Comment tenir ensemble les deux parties de notre évangile (Mt 18, 15-20) ? Soit on commente le dispositif de correction fraternelle, soit l’on est attentif à l’exaucement de la prière et à la présence du Seigneur, dès que deux disciples se réunissent. Comment les conseils pour que personne ne soit séparé de la communauté ne sont-ils pas en contradiction avec le fait qu’il suffirait d’être trois, voire seulement deux, pour qu’au milieu, Jésus soit là ? Faut-il à l’ekklèsia autant que possible l’unanimité et ne perdre personne ou peut-elle se réduire à sa plus simple expression, deux personnes ?

La question est redoublée par le double contexte du chapitre : le souci de ne perdre ni d’écarter aucun des petits ‑ c’est là que chez Matthieu prend place la parabole de la brebis perdue ‑ et l’inéluctabilité du conflit : « Malheur au monde à cause des scandales ! Il est fatal, certes, qu’il arrive des scandales. »

Dans notre situation de grandes fracturations sociales et aussi ecclésiales, la difficulté de tenir ensemble ces affirmations contraires et même contradictoires intrigue grandement. L’ekklèsia, comme le monde, ne peut échapper à la rupture et l’opposition. Faut pas rêver ! Leçon de réalisme : il n’y eut jamais d’Eglise édénique. C’est se fourvoyer que d’idéaliser les premières communautés chrétiennes. Cela n’empêche ni la prière ni la présence du Seigneur ; il en faut seulement deux ! Et cependant, on ne pourra jamais trouver ordinaires ou banals le scandale et la division.

Je note une autre contradiction. Il faudrait traiter les sectateurs en publicain et païen. Or, dans le reste de l’évangile, y compris de Matthieu, Jésus est l’ami des publicains, ils mangent avec eux ; avec les prostituées et les pécheurs aussi. Cela lui est assez reproché. Il fait voler en éclat les exclusions, les déterminations ; les païens eux aussi sont sauvés, à preuve la multiplication des pains chez eux comme pour les Judéens. Publicain et païen ne peuvent être le type de celui avec qui l’on ne veut ni ne doit rien avoir à faire.

A bien lire le texte, le frère que l’on exclut ne peut être l’un de ces petits mais bien celui par qui le scandale arrive. Le problème, c’est qu’il ne suffit pas d’être petit pour ne pas causer scandale ni d’être l’assemblée pour ne pas causer de scandale. Que se passe-t-il quand ce qu’il faudrait exclure, c’est l’ekklésia même qui pactise avec l’anti-évangile ? Que se passe-t-il quand l’ekklèsia se moque du petit et est cause de scandale, quand la vérité migre avec les frères que l’ekklèsia a rejetés et qui, deux ou trois, sont réunis « vers son nom » ?

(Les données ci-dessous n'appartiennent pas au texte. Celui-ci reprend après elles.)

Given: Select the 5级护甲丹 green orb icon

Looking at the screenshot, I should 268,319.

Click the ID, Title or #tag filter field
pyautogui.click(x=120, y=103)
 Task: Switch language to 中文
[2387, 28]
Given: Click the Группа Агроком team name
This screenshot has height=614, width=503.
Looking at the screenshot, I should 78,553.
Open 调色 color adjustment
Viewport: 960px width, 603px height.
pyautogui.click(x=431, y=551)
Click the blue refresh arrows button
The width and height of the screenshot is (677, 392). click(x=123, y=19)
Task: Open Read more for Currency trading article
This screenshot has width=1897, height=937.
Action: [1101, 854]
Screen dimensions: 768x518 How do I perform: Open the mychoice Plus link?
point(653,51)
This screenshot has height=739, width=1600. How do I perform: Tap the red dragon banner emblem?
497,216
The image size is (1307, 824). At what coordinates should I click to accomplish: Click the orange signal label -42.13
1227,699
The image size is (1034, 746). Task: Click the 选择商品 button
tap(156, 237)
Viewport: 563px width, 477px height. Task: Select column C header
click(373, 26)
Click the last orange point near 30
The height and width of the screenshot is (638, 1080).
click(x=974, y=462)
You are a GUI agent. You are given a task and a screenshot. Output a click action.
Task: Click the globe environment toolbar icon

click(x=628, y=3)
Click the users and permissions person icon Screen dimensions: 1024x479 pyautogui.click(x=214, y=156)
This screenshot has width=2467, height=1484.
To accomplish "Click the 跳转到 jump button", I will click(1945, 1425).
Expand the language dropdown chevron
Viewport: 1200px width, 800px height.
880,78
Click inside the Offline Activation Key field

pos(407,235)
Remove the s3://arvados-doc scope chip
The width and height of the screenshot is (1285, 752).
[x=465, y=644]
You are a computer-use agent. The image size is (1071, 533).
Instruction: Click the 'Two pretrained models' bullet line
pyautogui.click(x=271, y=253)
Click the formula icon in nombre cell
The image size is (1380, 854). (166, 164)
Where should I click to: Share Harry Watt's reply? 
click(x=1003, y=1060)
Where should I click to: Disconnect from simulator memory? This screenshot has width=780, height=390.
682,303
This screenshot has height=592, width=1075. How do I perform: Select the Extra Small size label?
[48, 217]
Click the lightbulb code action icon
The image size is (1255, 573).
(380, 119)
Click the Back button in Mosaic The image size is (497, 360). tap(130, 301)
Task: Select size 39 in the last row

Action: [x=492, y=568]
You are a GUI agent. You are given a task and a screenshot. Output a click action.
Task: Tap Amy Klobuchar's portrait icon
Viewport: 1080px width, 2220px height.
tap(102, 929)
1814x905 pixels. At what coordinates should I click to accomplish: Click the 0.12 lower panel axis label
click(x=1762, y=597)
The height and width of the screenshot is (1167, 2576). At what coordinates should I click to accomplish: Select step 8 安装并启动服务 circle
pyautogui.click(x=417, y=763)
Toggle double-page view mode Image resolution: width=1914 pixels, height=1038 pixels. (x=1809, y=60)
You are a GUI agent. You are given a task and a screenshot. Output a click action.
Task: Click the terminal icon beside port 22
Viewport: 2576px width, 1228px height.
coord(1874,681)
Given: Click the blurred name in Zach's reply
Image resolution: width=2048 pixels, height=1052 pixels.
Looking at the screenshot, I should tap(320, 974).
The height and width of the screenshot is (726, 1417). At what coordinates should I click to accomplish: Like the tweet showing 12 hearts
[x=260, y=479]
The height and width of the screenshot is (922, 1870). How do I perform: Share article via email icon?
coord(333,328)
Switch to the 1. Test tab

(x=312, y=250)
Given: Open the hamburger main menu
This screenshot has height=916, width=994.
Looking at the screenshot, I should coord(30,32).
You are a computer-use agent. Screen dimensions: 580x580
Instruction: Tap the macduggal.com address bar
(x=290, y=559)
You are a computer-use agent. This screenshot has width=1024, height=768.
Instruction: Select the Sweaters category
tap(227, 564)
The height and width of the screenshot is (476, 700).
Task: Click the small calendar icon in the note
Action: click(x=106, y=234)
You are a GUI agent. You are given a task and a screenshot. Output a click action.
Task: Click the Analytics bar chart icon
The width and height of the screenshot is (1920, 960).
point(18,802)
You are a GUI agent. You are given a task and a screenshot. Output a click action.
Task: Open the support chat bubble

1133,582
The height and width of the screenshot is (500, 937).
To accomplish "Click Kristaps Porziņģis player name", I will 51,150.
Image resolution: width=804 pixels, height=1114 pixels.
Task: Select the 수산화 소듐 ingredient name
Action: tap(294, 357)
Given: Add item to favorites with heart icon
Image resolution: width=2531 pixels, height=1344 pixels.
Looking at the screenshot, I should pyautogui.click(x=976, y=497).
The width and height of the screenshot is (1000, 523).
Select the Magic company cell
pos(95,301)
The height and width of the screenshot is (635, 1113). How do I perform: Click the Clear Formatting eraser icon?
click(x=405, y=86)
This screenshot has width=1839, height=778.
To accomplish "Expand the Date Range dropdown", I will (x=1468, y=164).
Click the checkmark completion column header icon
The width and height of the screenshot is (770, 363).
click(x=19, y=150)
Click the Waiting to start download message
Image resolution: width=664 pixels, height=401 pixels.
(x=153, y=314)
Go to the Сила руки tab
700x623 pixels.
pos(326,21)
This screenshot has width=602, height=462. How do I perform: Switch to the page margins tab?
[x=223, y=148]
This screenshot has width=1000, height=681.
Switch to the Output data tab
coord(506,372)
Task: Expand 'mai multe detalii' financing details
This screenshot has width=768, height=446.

Il est une contradiction, plus grande encore, entre le texte et ce que nous vivons. La prière est-elle exaucée, même lorsque l’on s’y met à deux ? La présence nous rejoint-elle au milieu, dès lors que l’on serait deux ou trois ? J’ai bien peur qu’il faille répondre par la négative. Le chapitre suivant l’affirme sans ambages : « pour les hommes, c’est impossible »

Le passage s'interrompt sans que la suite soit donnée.